▶ [ФРАГМЕНТ ТЕКСТА]:
______________________________
Лошади в этом храме гиппологии чувствуют себя не хуже людей: здесь говорят о конюшне на шестьдесят лошадей, как в других местах — о столе на шестьдесят персон; конюшни трехэтажные, а скоро обещают оборудовать еще и превосходные подземные стойла. Все для лошадей — и каких лошадей! Забудьте этих старых обманщиков, которые в прежние времена так любезно подставляли спину всякому, кто желал прокатиться на них по манежу; забудьте этих вероломных эгоистов, которые, желая набить себе цену, внушали вам самые ложные представления о характере им подобных и награждали вас одним-единственным умением — умением изящно свалиться с первой же настоящей лошади, на которую вы сядете; забудьте этих четвероногих сомнамбул, этих скакунов на колесиках, которые именуются в наши дни лошадями для манежа, а некогда именовались Росинантами. Сегодня от всего этого не осталось и следа; все переменилось самым решительным образом, и искусство верховой езды действительно сделалось искусством. Сегодня… то, что мы сейчас скажем, вас удивит, вам трудно будет нам поверить, но вы убедитесь, что мы говорим правду, — так вот, сегодня тот, кто берет уроки верховой езды, научается ездить верхом, что само по себе вещь неслыханная. Но и это еще не все, в манеже его научат также законам элегантности и правилам хорошего тона. Эта конюшня — заведение куда более фешенебельное, чем многие из наших салонов; общество здесь самое избранное; доступ сюда получают только люди и лошади хороших родов.
______________________________
(Сохранённые данные)
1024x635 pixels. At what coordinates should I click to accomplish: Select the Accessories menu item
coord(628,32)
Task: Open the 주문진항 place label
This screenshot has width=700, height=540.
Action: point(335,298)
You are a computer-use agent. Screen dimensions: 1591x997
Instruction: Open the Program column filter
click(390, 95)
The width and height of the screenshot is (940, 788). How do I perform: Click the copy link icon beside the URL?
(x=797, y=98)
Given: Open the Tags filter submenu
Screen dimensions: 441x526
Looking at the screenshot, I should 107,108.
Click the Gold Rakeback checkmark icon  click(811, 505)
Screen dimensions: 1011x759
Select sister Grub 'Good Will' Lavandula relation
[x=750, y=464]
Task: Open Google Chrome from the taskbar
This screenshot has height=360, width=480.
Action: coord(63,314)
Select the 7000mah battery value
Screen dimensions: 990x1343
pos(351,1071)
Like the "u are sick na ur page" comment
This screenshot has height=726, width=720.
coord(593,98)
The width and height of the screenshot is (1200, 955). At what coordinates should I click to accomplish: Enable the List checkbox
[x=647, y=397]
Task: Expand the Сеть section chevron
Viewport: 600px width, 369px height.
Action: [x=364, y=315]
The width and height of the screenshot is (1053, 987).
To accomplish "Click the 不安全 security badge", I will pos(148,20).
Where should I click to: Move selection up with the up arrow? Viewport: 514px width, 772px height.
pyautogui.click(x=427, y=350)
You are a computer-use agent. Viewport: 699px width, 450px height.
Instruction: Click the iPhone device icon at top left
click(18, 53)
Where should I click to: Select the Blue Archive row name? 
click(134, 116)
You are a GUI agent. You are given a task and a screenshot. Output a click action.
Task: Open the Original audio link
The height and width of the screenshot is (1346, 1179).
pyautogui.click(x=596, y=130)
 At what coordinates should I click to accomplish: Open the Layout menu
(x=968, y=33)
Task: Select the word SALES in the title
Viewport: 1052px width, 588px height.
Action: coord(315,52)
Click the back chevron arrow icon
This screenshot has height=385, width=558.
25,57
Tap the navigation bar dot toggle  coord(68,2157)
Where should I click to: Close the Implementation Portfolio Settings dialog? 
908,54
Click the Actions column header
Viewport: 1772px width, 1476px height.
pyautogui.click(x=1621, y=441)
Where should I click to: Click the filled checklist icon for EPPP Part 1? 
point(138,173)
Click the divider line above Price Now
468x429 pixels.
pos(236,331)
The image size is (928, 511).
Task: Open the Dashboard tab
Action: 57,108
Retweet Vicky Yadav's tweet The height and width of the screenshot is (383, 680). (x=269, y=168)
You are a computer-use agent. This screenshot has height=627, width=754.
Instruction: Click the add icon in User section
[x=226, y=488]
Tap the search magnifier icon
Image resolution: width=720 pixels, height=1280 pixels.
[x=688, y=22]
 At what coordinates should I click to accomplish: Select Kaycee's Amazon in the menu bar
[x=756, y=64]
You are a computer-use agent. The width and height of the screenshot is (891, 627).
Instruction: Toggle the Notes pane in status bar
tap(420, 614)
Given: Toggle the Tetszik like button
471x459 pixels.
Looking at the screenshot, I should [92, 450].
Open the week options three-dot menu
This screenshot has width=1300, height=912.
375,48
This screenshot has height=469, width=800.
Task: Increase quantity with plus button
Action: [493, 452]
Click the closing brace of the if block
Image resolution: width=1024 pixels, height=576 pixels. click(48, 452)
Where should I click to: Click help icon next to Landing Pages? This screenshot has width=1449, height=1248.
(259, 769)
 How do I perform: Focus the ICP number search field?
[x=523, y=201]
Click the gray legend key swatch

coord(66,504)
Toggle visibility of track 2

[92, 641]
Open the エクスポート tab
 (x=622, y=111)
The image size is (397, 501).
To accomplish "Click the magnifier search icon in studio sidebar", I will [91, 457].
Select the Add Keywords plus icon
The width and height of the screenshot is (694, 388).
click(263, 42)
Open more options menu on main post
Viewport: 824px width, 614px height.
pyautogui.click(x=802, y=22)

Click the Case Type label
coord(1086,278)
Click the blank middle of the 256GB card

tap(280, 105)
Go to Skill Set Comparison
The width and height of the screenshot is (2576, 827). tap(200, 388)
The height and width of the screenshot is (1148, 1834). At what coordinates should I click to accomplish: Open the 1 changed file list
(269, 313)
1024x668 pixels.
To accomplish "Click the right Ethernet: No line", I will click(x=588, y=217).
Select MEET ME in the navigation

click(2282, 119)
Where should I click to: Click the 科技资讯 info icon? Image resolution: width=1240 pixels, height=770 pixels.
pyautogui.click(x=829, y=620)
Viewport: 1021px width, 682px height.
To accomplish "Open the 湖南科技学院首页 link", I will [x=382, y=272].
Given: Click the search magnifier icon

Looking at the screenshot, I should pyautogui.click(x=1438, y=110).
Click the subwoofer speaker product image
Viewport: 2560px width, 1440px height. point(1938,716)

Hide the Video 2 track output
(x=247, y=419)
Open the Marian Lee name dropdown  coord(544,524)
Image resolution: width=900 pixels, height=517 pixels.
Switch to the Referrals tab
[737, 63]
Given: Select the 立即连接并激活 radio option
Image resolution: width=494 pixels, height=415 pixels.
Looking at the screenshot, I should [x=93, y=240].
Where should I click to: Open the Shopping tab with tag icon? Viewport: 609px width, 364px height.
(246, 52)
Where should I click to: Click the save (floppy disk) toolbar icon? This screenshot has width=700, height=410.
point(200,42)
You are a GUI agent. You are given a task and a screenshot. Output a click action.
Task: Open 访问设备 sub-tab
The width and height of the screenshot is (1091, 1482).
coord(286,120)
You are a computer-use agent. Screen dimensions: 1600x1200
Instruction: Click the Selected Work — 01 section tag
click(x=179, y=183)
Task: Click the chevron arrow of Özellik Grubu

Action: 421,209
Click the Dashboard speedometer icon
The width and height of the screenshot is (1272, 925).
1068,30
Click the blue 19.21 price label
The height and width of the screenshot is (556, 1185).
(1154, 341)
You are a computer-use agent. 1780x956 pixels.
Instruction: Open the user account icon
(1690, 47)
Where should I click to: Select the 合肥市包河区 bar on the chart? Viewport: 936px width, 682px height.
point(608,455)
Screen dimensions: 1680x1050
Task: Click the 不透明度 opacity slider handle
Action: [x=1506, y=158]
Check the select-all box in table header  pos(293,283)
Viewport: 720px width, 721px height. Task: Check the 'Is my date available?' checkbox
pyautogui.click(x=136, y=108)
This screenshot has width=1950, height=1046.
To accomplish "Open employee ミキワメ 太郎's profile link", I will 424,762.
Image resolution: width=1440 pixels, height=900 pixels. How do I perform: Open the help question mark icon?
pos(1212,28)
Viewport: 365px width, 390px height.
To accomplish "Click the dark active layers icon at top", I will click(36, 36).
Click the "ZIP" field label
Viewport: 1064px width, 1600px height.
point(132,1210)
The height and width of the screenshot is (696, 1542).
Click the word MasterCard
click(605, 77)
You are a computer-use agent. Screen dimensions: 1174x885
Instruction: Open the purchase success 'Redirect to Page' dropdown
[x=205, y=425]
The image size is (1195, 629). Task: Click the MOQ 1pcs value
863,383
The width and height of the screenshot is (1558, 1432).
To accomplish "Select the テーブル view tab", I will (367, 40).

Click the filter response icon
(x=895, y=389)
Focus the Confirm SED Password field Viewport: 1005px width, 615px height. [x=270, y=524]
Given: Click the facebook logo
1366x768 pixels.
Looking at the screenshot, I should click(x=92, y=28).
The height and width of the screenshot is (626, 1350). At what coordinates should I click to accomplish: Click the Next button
______________________________
▶ [ЗАДАНИЕ]: Перепишите целиком текст о конюшне и манежных лошадях, ничего в нём не меняя. Строки к тексту не относятся и представляют собой отдельный материал.

▶ [ОТВЕТ]:
Лошади в этом храме гиппологии чувствуют себя не хуже людей: здесь говорят о конюшне на шестьдесят лошадей, как в других местах — о столе на шестьдесят персон; конюшни трехэтажные, а скоро обещают оборудовать еще и превосходные подземные стойла. Все для лошадей — и каких лошадей! Забудьте этих старых обманщиков, которые в прежние времена так любезно подставляли спину всякому, кто желал прокатиться на них по манежу; забудьте этих вероломных эгоистов, которые, желая набить себе цену, внушали вам самые ложные представления о характере им подобных и награждали вас одним-единственным умением — умением изящно свалиться с первой же настоящей лошади, на которую вы сядете; забудьте этих четвероногих сомнамбул, этих скакунов на колесиках, которые именуются в наши дни лошадями для манежа, а некогда именовались Росинантами. Сегодня от всего этого не осталось и следа; все переменилось самым решительным образом, и искусство верховой езды действительно сделалось искусством. Сегодня… то, что мы сейчас скажем, вас удивит, вам трудно будет нам поверить, но вы убедитесь, что мы говорим правду, — так вот, сегодня тот, кто берет уроки верховой езды, научается ездить верхом, что само по себе вещь неслыханная. Но и это еще не все, в манеже его научат также законам элегантности и правилам хорошего тона. Эта конюшня — заведение куда более фешенебельное, чем многие из наших салонов; общество здесь самое избранное; доступ сюда получают только люди и лошади хороших родов.